In the IRS’s quest for better and more automated matching of income and Social Security numbers, it’s well known that IRS Forms 1099 are important. See Watch Your Mail For 1099s. You get the pesky little slips of paper in January signaling that you have something to report on your tax return due April 15th. There are many varieties of the forms reporting all sorts of income, including interest, dividends, rents and even state tax refunds. See IRS General Instructions for Certain Information Returns.
But the most universal is Form 1099-MISC reporting miscellaneous income like consulting fees. As with most Forms 1099, payors must mail them out by the end of January each year reporting the payments made in the preceding calendar year. The forms are due at the IRS by the end of February.
Due to their importance and frequent errors, I advise paying attention to these forms immediately. Checking them promptly is best because that’s when one can be most effective in fixing problems. See Care With Forms 1099 Helps Audit-Proof Tax Returns. Unfortunately, many taxpayers don’t even open the 1099 envelopes until close to April 15th when they get to their tax return in earnest!
What if you discover an error on March 25th? Is it too late to make a correction? No, but it’s too late to notify the payor before the erroneous form has been dispatched to the IRS. Still, it’s possible to ask the payor for a corrected Form 1099 which will be sent to the payee and to the IRS. See Ten Things You Should Know About 1099s.
There are several Form 1099 changes this year worth noting. See Tax Report: Traps for Small Businesses. One is that credit-card and debit-card firms, PayPal and similar companies are now reporting their payments to businesses. Report these payments on Form 1099-K. For discussion, see Credit Card Reporting for Tax Purposes Debuts This Month.
Plus, several income tax forms that you might not read until near return filing make explicit reference to Forms 1099. They ask whether you made payments in 2011 that required you to issue Forms 1099, and if you did, whether you issued all the requisite forms. Be careful how you answer. Penalties for failing to issue Forms 1099 have gone up.
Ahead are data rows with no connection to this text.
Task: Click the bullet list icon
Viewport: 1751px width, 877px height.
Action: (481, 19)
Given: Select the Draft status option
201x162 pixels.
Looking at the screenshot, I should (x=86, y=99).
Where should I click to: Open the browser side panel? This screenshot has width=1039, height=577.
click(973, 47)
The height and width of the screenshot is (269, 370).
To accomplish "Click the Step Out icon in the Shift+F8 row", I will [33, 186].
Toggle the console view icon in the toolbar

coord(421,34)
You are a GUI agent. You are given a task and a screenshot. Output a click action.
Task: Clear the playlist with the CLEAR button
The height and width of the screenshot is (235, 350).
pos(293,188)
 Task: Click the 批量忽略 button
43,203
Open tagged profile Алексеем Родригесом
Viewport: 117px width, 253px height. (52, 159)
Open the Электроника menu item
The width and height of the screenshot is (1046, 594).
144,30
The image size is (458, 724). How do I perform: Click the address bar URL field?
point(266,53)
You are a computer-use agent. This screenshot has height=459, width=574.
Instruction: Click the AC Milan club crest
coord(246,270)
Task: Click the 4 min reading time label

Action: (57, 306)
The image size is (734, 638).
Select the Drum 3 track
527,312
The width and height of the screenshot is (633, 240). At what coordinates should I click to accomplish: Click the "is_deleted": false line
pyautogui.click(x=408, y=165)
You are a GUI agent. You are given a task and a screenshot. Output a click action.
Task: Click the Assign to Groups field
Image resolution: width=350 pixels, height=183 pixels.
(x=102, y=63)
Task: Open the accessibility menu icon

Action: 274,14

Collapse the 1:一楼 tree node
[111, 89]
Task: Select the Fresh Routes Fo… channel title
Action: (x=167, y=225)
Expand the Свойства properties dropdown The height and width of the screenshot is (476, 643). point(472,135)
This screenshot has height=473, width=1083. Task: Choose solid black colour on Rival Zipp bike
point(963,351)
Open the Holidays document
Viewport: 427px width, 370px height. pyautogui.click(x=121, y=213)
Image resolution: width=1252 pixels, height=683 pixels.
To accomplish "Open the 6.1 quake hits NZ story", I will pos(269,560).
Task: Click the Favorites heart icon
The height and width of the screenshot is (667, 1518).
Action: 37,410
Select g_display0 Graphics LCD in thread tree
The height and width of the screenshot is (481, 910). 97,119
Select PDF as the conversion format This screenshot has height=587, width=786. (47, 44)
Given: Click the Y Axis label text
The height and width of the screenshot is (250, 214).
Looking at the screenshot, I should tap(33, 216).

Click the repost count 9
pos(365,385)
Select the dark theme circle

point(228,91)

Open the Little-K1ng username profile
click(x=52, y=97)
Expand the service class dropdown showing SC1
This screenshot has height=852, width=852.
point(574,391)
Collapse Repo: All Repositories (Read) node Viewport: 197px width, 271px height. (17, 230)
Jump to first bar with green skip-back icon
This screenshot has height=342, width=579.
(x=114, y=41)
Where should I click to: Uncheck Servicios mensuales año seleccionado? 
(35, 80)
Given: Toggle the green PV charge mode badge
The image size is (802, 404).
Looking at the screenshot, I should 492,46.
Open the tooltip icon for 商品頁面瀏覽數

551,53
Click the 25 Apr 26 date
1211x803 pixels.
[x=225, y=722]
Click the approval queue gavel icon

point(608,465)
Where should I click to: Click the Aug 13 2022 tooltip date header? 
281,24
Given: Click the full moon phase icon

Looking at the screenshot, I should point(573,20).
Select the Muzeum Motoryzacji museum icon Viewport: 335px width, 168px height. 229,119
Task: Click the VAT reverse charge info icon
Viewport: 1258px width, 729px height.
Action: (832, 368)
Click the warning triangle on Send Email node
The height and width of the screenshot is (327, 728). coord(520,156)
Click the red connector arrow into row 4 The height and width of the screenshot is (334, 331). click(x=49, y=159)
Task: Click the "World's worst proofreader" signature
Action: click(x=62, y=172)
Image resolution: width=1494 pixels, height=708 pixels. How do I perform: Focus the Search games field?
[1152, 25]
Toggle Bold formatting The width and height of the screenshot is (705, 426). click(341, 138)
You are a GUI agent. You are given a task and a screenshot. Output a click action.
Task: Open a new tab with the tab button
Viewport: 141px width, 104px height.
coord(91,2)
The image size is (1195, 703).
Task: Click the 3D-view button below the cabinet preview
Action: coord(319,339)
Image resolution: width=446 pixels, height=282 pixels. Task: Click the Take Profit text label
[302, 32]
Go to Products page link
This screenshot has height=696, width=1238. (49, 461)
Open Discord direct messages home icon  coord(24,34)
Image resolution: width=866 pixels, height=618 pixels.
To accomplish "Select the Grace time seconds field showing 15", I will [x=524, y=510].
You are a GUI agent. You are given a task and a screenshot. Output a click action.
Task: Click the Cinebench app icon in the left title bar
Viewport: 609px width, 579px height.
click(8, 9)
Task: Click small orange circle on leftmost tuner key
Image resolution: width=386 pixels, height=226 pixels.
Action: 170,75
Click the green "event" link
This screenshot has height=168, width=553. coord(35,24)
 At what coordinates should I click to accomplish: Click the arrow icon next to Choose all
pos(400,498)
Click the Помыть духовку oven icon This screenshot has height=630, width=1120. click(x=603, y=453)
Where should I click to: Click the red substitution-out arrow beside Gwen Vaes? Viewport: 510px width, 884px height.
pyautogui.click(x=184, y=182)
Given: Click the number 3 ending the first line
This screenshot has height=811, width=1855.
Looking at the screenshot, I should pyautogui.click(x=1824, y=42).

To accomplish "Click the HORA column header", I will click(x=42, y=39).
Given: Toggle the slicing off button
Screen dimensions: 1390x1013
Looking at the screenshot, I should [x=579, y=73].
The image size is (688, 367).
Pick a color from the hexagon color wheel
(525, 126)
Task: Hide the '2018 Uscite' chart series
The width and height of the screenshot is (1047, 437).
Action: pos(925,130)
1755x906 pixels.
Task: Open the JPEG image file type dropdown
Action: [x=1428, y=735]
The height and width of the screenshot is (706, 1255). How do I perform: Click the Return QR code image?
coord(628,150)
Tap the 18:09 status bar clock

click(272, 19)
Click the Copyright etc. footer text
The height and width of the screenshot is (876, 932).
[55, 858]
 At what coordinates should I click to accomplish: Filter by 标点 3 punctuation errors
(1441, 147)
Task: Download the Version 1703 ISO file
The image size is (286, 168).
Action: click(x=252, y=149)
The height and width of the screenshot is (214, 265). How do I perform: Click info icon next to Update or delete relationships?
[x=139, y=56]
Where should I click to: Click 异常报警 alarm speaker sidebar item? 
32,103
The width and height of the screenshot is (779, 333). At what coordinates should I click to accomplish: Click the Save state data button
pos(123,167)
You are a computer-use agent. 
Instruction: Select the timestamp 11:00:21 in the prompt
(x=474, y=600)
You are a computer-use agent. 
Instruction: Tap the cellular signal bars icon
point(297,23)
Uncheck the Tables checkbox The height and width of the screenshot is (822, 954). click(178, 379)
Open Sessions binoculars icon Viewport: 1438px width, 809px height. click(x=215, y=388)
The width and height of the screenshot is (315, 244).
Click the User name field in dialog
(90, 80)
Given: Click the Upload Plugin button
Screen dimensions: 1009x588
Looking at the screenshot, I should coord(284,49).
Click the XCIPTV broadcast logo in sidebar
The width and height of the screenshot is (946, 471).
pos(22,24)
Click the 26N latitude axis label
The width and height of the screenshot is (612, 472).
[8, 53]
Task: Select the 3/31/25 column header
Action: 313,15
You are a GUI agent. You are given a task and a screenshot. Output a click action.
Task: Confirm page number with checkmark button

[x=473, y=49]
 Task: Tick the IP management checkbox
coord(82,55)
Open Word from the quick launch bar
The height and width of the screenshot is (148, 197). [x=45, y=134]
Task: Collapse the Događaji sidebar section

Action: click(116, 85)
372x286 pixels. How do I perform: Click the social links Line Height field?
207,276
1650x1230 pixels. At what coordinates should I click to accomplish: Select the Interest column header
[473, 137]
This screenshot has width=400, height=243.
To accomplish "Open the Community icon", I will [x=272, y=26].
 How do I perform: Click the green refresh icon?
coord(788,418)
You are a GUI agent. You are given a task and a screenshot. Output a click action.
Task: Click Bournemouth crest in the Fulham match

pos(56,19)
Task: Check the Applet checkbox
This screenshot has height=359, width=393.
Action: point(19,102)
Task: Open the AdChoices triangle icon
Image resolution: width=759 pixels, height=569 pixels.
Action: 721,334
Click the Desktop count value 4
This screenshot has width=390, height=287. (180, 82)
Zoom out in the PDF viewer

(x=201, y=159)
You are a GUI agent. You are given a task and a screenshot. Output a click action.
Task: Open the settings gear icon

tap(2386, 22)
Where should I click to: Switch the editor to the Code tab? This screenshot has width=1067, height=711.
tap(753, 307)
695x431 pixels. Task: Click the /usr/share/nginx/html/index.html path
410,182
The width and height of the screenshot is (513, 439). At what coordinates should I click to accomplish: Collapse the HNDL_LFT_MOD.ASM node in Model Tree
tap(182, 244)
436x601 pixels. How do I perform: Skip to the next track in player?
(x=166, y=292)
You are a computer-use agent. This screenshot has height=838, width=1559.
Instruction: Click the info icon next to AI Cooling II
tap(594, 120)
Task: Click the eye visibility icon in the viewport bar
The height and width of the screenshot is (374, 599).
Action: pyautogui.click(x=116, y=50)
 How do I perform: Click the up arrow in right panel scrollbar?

See Is Failing To Issue IRS Forms 1099 Criminal?
Questions about whether you filed all required Forms 1099 now appear on:
- Schedule E to Form 1040 (for landlords);
- Form 1120S (for Subchapter S corporations);
- Form 1065 (for partnerships); and
- Schedule C to Form 1040 (for sole proprietorships). Regarding Schedule C, see
Proprietors: To Avoid Audit, Avoid Schedule C.
Really pay attention to Forms 1099. They count.